The US’s addiction to off-shoring might cost it a seat in the next revolution of manufacturing.

As robots are rushing to take over human jobs, the US is finding that its own manufacturing base is not taking advantage – mostly because it off-shored its manufacturing ages ago.

Roboticist Matt Rendall said that robotic job displacement will reshape global manufacturing and since America, which has outsourced much of its manufacturing and lacks serious investment in industrial robotics, it will be relegated to a third world country.

In the future, it will be the robot makers which will have the key role in determining how automation expands across the globe.

As the CEO of manufacturing robotics company Otto Motors, Rendall is building fleets of warehouse bots that could eventually replace the many fulfilment workers who are hired by companies like Amazon.  He said that the robots were coming.

“After the Great Recession, there was a fundamental change in people’s interest in automation. People started feeling the pain of high-cost labour and there’s an appetite for automation that we haven’t seen before.”

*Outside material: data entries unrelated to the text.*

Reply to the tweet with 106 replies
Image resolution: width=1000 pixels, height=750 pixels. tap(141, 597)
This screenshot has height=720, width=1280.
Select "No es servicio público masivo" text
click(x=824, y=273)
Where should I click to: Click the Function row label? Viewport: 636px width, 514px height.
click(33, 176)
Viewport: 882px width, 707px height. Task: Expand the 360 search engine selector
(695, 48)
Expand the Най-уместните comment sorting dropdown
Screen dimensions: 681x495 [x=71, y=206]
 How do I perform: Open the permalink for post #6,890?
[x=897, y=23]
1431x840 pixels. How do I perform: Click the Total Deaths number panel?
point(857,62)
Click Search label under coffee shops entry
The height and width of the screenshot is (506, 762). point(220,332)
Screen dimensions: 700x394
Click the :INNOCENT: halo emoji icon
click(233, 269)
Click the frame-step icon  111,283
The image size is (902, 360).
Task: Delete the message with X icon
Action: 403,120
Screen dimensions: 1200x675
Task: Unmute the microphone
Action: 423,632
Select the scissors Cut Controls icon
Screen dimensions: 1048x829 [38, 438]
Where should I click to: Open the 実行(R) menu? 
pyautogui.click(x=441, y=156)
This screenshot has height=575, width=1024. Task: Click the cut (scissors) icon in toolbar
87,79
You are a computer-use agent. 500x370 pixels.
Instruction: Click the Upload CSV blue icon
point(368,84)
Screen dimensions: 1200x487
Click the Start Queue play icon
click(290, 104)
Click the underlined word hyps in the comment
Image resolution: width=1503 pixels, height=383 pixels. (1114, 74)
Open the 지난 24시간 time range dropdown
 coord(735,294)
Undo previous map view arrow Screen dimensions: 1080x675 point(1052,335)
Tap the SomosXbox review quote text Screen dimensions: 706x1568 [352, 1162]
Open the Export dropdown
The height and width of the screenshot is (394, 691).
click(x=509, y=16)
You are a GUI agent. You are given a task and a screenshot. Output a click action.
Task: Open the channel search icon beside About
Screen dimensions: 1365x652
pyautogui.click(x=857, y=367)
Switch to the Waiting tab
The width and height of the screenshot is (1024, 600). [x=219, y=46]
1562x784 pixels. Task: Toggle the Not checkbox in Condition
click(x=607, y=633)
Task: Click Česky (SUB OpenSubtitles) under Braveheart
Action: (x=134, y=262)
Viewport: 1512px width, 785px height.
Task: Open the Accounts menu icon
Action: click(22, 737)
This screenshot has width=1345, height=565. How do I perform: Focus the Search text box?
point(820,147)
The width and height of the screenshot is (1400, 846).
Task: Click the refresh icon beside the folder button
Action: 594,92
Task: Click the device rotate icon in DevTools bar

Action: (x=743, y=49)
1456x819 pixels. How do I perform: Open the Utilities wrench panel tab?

Rendall believes automation will, in the long-term, improve society and help humans live better lives, but there are changes afoot in the global manufacturing scene that could leave American industries in the dust.

“China is tracking to be the No. 1 user in robots used in industrial manufacturing and the country is driving “an overwhelming amount” of growth.

But China is responding to automation by embracing it instead of shying away from it. This is in stark contrast to industrial advances of the previous century, like Ford’s assembly line, that helped transform American industries into the most powerful on the planet.

The risk is of course is that if the US does not do something fast then that crown will leave it being a nuclear powered also ran on the world stage, dreaming of days when it used to be great.